The total investment on the entire complex may reach about $4 billion, said Kenji Sugiyama, president at Okada’s Tiger Resort, Leisure and Entertainment Inc. The initial phase is scheduled to open in December next year, and will have two hotel towers with 1,000 rooms, 500 gaming tables, a nightclub and an outdoor beach, he said.
“Part of our vision is to be the one-stop destination,” Sugiyama said in an interview in Manila. “Once they come here, they don’t need to go out —everything is here.” The company will hire 8,000 employees for the first phase, he said.
The Okada project is among four integrated casino resorts the government wants built in the 120-hectare (297-acre) Entertainment City Complex on Manila Bay to compete with Asian neighbors Singapore and Macau for gaming revenues. Each holder of the four licenses was required to spend at least $1 billion to build luxury hotels, shops, entertainment areas and gambling floors.

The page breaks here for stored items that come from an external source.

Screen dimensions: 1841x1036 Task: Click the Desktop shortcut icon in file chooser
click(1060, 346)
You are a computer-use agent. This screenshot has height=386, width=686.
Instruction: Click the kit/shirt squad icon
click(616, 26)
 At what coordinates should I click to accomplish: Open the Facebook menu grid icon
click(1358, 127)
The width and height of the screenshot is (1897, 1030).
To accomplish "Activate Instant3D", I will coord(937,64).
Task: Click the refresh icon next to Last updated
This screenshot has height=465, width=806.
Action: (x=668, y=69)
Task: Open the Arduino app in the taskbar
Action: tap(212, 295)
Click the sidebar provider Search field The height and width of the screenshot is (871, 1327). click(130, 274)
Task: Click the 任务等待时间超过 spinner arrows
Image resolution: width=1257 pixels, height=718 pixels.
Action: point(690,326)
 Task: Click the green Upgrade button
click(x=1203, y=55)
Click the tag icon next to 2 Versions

Tiger Resort had sought to postpone the opening of its casino to December 2016, after it missed an earlier March 2015 deadline, as Okada encountered delays finding a local partner, which was needed to meet a cap on foreign land ownership.
Local partner
Okada’s group has partnered with local businessman Antonio Cojuangco for the Manila casino, after selling its stake in a company that controls the project’s land site to a firm owned by Cojuangco, Sugiyama said.
The national casino regulator Philippine Amusement and Gaming Corp. said earlier this month gaming revenue could increase 20 percent this year to $3 billion, even as China’s anticorruption crackdown hurt gambling in other parts of Asia.
A 16-percent gain in first-half gaming revenue to $1.4 billion supports the outlook that the Philippines’s mix of foreign players is not dependent on China, the regulator’s chairman, Cristino Naguiat, said in a July 14 interview.
Bloomberry Resorts Corp.’s $1.2-billion Solaire Manila opened in March 2013, making it the Entertainment City’s first casino project, while Melco Crown Entertainment Ltd.’s City of Dreams Manila formally opened in February. Travellers International Hotel Group Inc. is planning to open Bayshore City Resorts World in phases starting 2019.